Tom Forese at a 2014 fundraiser for the Arizona Republican Party. Photo by Gage Skidmore | Flickr/CC BY-SA 2.0

Former Corporation Commissioner Tom Forese spent four years in the regulatory body’s building on Jefferson Street. A little more than a year out of office, he’s returning to his old digs – this time as a lobbyist.

Corporation Commission records show that Forese, who served in the legislature prior to his one term as a utility regulator, registered as a lobbyist for Liberty Utilities on Feb. 25. The Avondale-based company provides regulated water, wastewater, natural gas, electricity and other utility services to more than 750,000 customers nationwide as a subsidiary of Algonquin Power & Utilities Corp. 

Its work in Arizona consists of operating water systems across the state. Communities it serves include Avondale, Carefree, Glendale, Goodyear, Scottsdale and Sierra Vista.

Forese is representing Liberty Utilities through his consulting firm, Cato Consulting, which he formed in April 2019. His company isn’t representing any other regulated utilities or companies at the Corporation Commission, records show. He and his firm also aren’t registered to lobby the legislature or governor’s office, according to lobbying records kept by the secretary of state.

Forese did not return a message seeking comment.

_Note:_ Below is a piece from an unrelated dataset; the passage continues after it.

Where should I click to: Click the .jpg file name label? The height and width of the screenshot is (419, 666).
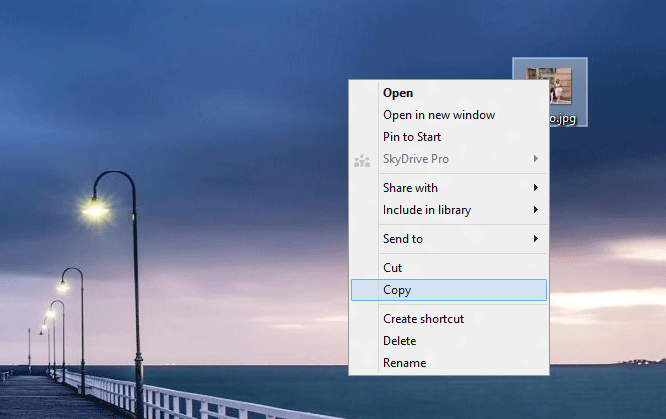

Forese’s time as a commissioner was marred in many ways by his 2014 election, which he won with the help of millions of dollars in campaign spending by Arizona Public Service, the state’s largest utility, and its parent company, Pinnacle West. All told, the electric company funded more than $3.2 million in “dark money” campaign spending to boost Republican candidates Forese and Doug Little.

Forese and Little both also violated Arizona’s Clean Elections campaign finance laws during the 2014 election. Candidates who run publicly funded campaigns aren’t able to go into debt, but both campaigns did so on several occasions. The two Republicans avoided a Clean Elections Commission investigation into their campaign spending by admitting guilt and paying a fine.

Forese lost his re-election bid in 2018, finishing fourth in a five-person Republican primary election.